ODU Expert Warns of 'Smishing' Scams That Target Text Messages
July 14, 2017
Hongyi "Michael" Wu
A cyber scam that could cost smart phone users a ton of money is on the rise as internet-based criminals move beyond the email inbox.
It's called "smishing," which involves scams that are presented like phishing emails, but sent via SMS (text messages). Scammers use these messages to trick targets into replying with personal information in order to access bank accounts or other online profiles.
For example, a fraudulent message might appear to be warning from a bank about an unauthorized charge.
Smishing scams have been around since as early as 2008, but are becoming more prevalent. It is one of the more dangerous scam techniques that exist today, said Hongyi "Michael" Wu, director of Old Dominion University's Center for Cybersecurity Education and Research.

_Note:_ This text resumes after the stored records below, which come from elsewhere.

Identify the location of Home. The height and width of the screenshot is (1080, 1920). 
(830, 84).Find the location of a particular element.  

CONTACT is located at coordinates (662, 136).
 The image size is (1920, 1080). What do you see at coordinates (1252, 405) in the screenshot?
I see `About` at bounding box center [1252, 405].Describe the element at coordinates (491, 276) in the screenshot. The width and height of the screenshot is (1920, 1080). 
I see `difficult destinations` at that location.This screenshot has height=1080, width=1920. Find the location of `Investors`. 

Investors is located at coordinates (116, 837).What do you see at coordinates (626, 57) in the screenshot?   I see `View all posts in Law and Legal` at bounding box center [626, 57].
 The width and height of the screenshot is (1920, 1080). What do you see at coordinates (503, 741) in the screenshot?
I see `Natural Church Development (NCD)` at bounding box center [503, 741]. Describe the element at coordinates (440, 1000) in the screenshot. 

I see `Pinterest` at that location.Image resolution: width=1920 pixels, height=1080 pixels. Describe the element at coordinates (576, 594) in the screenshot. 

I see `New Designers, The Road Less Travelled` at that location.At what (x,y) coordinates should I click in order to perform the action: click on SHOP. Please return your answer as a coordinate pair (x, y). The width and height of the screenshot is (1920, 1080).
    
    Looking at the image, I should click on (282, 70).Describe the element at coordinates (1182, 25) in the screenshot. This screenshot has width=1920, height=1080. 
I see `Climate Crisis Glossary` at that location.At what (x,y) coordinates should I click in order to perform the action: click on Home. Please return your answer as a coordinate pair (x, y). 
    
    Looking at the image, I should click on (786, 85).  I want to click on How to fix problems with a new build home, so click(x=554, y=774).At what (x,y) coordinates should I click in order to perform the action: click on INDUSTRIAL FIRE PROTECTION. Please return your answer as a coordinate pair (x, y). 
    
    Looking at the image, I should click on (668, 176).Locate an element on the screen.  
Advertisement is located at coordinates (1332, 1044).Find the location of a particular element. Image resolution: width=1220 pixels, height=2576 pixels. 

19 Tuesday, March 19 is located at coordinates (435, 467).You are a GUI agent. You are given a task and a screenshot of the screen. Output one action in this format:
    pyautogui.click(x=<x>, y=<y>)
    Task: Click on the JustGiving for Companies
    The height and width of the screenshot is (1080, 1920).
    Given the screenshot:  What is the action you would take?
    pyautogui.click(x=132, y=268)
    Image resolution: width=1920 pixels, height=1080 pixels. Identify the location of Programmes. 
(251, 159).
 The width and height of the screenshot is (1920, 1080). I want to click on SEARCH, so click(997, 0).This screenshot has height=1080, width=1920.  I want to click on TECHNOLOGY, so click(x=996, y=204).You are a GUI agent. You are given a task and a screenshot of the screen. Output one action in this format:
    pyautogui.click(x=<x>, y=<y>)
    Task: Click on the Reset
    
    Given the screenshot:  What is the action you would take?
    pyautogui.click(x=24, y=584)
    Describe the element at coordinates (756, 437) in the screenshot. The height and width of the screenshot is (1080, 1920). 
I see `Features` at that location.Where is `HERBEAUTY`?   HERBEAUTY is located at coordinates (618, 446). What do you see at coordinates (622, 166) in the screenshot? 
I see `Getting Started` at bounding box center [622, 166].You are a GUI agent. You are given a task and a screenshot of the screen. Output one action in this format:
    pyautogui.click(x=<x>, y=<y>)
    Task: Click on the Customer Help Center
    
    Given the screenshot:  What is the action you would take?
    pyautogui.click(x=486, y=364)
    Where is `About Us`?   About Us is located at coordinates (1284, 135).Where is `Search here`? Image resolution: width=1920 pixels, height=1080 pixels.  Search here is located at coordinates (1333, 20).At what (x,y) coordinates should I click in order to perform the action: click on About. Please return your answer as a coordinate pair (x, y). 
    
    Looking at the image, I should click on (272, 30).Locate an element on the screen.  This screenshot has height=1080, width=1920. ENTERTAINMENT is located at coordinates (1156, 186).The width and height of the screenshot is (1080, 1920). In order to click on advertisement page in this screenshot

"Most people trust text messages more than emails. Smishing messages often prey on people's sense of urgency," Wu said. "We often presume text messages come from our friends and trusted companies."
Wu said another major problem that often results in vulnerability is the way users are prone to make quick decisions when reading messages.
"Online users who use computers with large screens can view messages more carefully. In contrast, when we use mobile devices, we tend to skim through messages quickly and make mistakes" he said.
As the number of smart phone users increase in the U.S., Wu said it's likely that smishing attacks will increase also.
"In 2017, we are close to having over 200 million smart phone users. This large pool of potential victims naturally becomes a target for criminals," he said. "I also foresee that popular mobile apps will also be used by criminals for phishing in the future."
Although there's no foolproof way to block smishing messages entirely, Wu said the best way to avoid becoming a victim is to follow the same guidelines that have been set for other cyber scams.
Some of those guidelines include: avoid messages from unknown senders; don't click suspicious web links or phone numbers; invest in an anti-malware software that can identify smishing messages and; verify text message alerts from banks or credit card companies by calling them.